Au Pays Basque, il existe déjà 14 communes qui ont été déclarées « zones de marché résidentiel en tension », un statut qui permet à ces localités d'intervenir sur le marché locatif pour mettre fin aux prix abusifs où la demande dépasse l'offre et les prix de location seront soumis à des limites qui ne pourront pas dépasser les contrats antérieurs. Les dernières communes à s'être jointes à cette situation sont Hernani, Lezo et Tolosa, toutes trois de Gipuzkoa, comme le publie ce lundi . Ainsi, plus de la moitié de la population basque (53%, selon l'Exécutif basque) réside dans des villes soumises à de fortes tensions résidentielles.
Cela fait un an qu'Errenteria (Gipuzkoa) a reçu toutes les bénédictions pour être déclarée première commune basque comme zone stressée. Ce fut une étape importante dans cette communauté autonome et donna naissance à d'autres municipalités qui suivirent le même sillage. Actuellement, 10 communes de Gipuzkoa (Errenteria, Zumaia, Lasarte-Oria, Irun, Saint-Sébastien, Astigarraga, Usurbil, Hernani, Lezo et Tolosa), trois de Biscaye (Bilbao, Barakaldo et Galdakao) et une d'Alava (Vitoria) disposent déjà du même catalogue. Dans ces lieux, les prix peuvent être modérés, l'offre abordable élargie et les logements vides mobilisés pour atténuer les complications existantes pour accéder à un appartement dans des conditions raisonnables.

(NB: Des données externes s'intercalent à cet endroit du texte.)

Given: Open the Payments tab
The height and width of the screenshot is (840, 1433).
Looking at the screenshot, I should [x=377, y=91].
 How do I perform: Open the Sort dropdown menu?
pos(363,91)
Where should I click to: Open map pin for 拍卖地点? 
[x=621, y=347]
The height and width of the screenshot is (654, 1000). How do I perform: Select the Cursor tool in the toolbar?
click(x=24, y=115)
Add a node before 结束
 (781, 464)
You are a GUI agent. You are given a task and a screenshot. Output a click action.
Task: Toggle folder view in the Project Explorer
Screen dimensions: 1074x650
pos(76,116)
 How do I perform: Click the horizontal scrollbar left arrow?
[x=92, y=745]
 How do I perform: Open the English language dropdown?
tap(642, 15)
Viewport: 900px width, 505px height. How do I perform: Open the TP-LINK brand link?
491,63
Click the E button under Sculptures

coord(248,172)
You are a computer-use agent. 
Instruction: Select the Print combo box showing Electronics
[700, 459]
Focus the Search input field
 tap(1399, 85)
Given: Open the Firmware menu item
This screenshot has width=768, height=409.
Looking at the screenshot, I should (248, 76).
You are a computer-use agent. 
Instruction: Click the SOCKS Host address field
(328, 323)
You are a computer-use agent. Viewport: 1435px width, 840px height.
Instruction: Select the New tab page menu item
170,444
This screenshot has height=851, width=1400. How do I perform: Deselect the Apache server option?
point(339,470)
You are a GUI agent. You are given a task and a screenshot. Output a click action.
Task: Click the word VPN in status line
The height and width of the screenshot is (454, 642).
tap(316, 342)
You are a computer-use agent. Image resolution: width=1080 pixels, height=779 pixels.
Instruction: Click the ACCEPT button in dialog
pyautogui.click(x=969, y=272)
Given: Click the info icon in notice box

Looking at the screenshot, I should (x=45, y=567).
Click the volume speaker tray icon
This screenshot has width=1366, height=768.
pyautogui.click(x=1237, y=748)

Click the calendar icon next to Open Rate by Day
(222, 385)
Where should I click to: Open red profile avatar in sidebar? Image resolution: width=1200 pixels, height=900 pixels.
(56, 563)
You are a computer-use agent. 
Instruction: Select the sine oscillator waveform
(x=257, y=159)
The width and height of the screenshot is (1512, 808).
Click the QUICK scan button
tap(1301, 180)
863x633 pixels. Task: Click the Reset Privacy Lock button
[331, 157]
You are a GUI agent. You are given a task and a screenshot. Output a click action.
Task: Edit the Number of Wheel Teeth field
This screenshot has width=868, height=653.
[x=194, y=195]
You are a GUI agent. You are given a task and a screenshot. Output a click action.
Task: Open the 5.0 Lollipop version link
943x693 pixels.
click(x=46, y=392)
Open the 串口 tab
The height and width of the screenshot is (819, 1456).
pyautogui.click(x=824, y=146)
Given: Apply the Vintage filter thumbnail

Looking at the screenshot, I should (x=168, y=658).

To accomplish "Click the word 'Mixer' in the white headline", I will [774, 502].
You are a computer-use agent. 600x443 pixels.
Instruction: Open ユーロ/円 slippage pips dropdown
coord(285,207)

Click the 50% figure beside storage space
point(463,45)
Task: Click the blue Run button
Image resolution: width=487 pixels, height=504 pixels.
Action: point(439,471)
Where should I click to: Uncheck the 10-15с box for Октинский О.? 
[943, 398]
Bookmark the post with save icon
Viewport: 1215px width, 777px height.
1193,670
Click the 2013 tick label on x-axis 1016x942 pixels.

Les trois capitales basques ont pris le pas pour renforcer le contrôle des prix des loyers. Le Département du Logement du Gouvernement Basque a avancé les procédures pour incorporer à cette liste trois autres communes de Gipuzkoa (Mondragón, Zestoa et Pasaia) et Basauri, en Biscaye. L'Exécutif autonome a identifié, selon une projection réalisée par l'Observatoire basque du logement à la fin de 2023, un total de 32 communes (17 de Biscaye, 14 de Biscaye et la capitale d'Alava, qui totalisent 1,5 million d'habitants, 67% de la population basque) qui pourraient bénéficier de la déclaration de zone en danger en matière de logement, ce qui leur permettrait de limiter les prix et de prolonger les contrats de location.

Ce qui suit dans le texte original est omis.